Para pembaca yang mulia, menyoal
kejujuran adalah suatu topik pembicaraan yang mahal. Tak ubahnya ibarat barang
langka, namun banyak konsumen yang mengincarnya. Terasa susah sekali mencari
orang yang jujur atau yang bisa dipercaya. Tak urung, orang kepercayaan pun
bisa jadi musuh dalam selimut.
Seiring dengan kemajuan media informasi
dan tehnologi yang semakin canggih, peran kejujuran merupakan modal yang paling
urgen (mendasar). Keakuratan dalam memberikan informasi, berita, data, fakta,
dan segala yang terkait dengan pernyataan, sikap dan tindakan, itu tergantung
kepada faktor kejujuran.
Demi mengejar persaingan bisnis,
persaingan posisi (jabatan), kesenjangan sosial, kesulitan ekonomi atau pun
kepentingan lainnya tak jarang dapat membutakan prinsip kejujuran. Tak luput
juga dalam dunia pendidikan, adanya persaingan pendidikan yang kurang sehat
juga dapat mengugurkan akan kejujuran. kalau dalam dunia pendidikan saja sudah
terlepas dari prinsip kejujuran, bagaimana lagi bila meningkat pada jenjang
berikutnya?
Demikian pula dalam lembaga kecil rumah
tangga sangat perlu ditanamkan dan diterapkan prinsip kejujuran yang mulia ini.

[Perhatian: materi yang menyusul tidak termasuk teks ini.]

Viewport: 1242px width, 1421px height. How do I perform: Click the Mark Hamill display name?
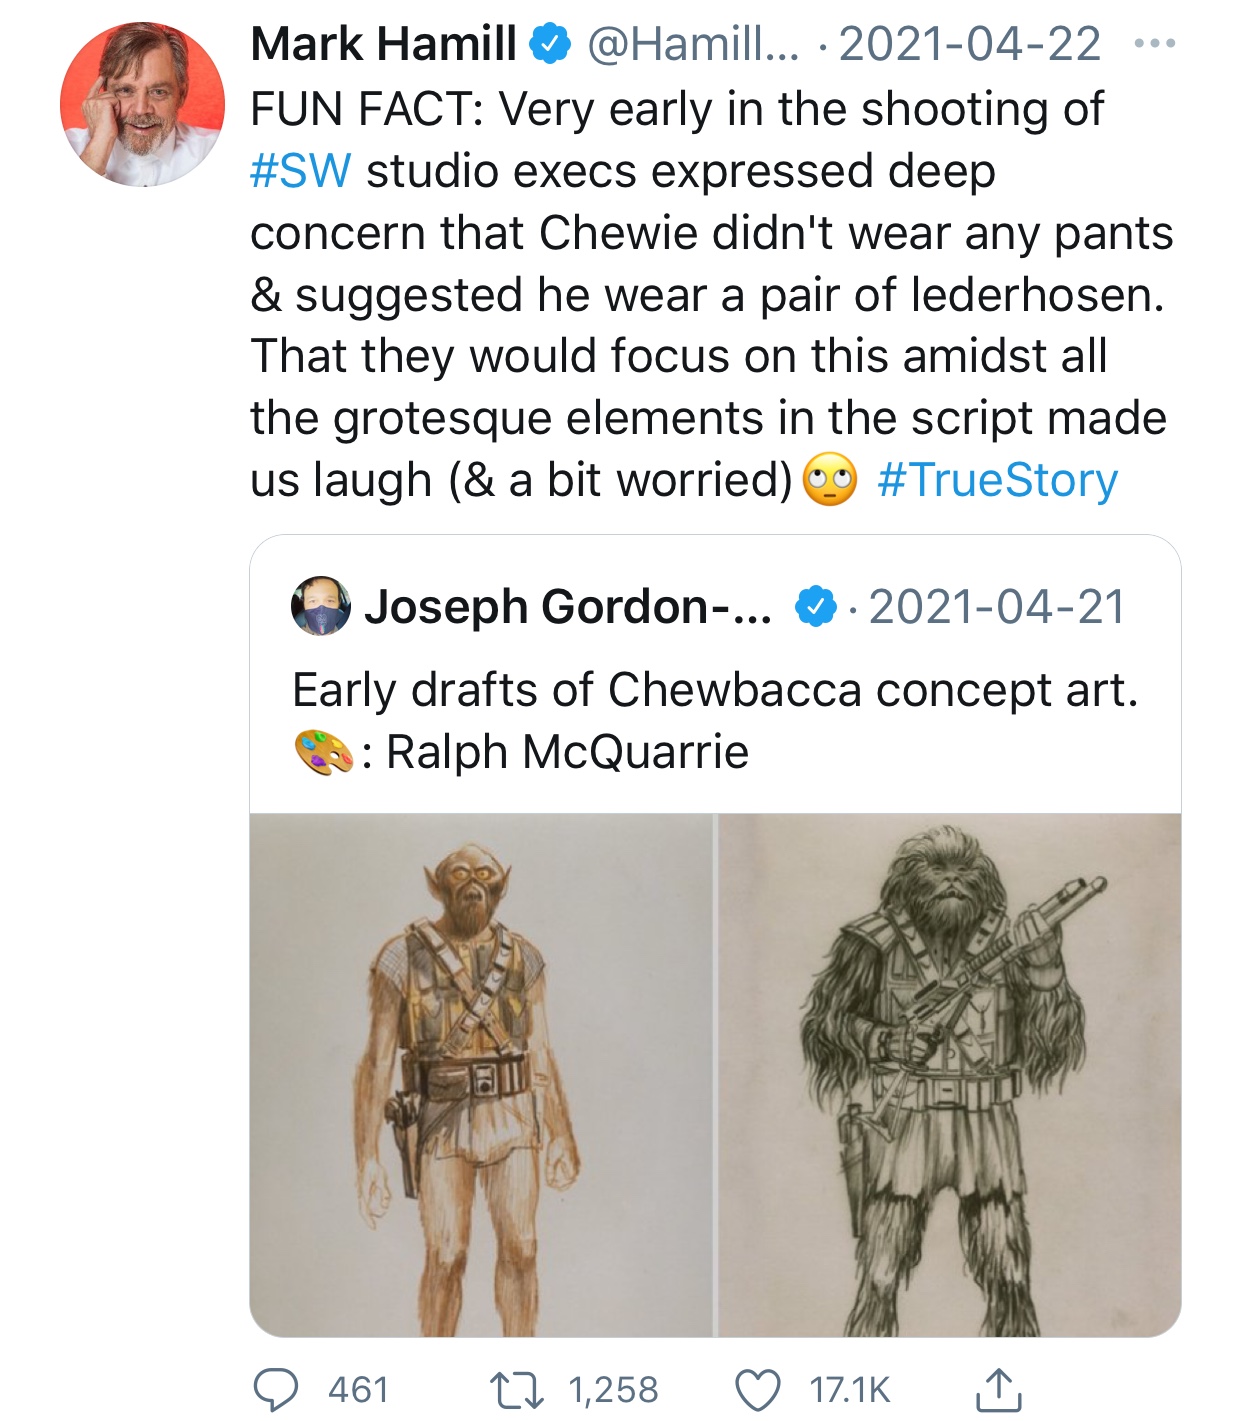383,44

Betapa menyesalnya orang tua, bila sang anak sudah tidak bisa dipegang
kejujurannya lagi? Betapa retaknya hubungan suami istri bila keduanya tidak
saling menaruh kepercayaan? Dalam lembaga yang kecil saja ketidakjujuran itu
membawa dampak negatif yang luar biasa, bagaimana lagi dampak yang terjadi
dalam lembaga yang lebih besar?
Sangat tragis bila image (praduga)
“siapa yang jujur ajur”, “siapa yang polos gak lolos”, ini semakin semarak.
Apakah wabah ini bisa terobati? Jawabannya, tentu karena Allah subhanahu
wata’ala tidak akan menurunkan sebuah penyakit melainkan pasti ada obatnya.
Kembali kepada Islam, mempelajari ajaran-ajarannya dan mengamalkannya adalah
obat yang tepat.
Jujur adalah
Tanda Orang Yang Beriman
Wahai saudaraku kaum muslimin, sesungguhnya agama Islam yang dibawa oleh
baginda Nabi Muhammad shalallahu ‘alaihi wasallam adalah agama yang menjunjung
tinggi prinsip kejujuran. Beliau sendiri adalah seorang yang mendapat gelar al
amin (orang yang dapat dipercaya) dimasa itu. Karena beliau shalallahu ‘alaihi
wasallam melandasi setiap tindakannya diatas prinsip kejujuran.
Dalam beberapa ayat Al Qur’an, Allah subhanahu wata’ala telah menyeru
orang-orang yang beriman agar bersikap jujur. Diantara firman-Nya: (artinya):
“Hai orang-orang yang beriman bertaqwalah kepada Allah, dan hendaklah kamu
bersama orang-orang yang jujur.” (At Taubah: 119)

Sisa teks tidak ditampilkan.